Open ivbeg opened 2 years ago
Fantastic idea! No timeline yet on implementation, but definitely a very useful feature. I've run into this myself :)
Actually @ivbeg, would you be able to describe your ideal interface for such a feature? Would the program run the query over each json line individually, or treat the whole file as a large array?
@evinism It would be great to support both ways to process JSON lines files, but streaming feature would be more important since there are huge JSON lines files, up to 100GB+ compressed. I could provide several examples from public datasets if needed. It's nearly impossible to process such files as a large array.
I've developed cmd tool undatum (https://github.com/datacoon/undatum) that support data processing and conversion of JSON lines and BSON files.
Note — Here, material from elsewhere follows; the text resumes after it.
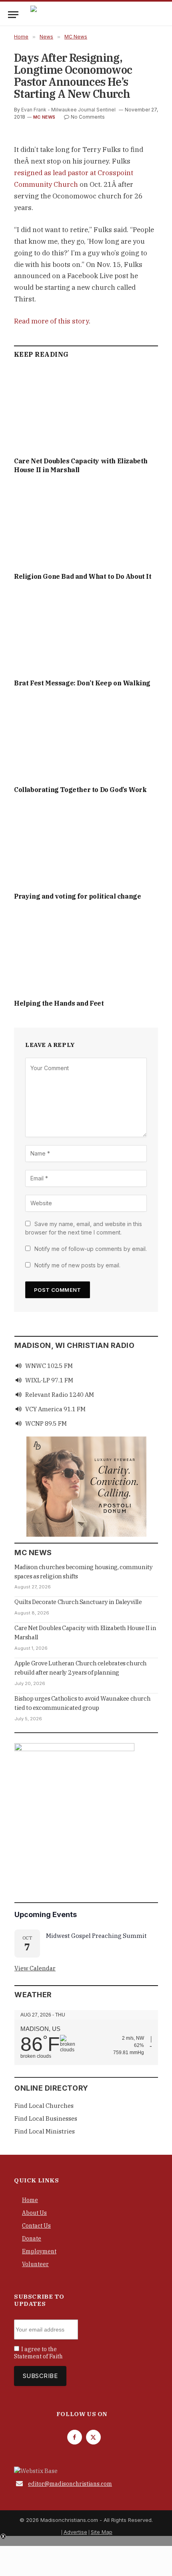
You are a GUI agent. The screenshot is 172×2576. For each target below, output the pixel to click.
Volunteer (35, 2264)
BSON is a binary format used by MongoDB NoSQL database, very similar to JSON lines . So I would like to integrate query language into undatum to use it with data processing/conversion operations. I've already used dictquery (https://github.com/cyberlis/dictquery) but it's good for filtering only.
streaming mode for processing jsonl sounds right to me too. Not sure when I'll get to this, but definitely something I want to tackle.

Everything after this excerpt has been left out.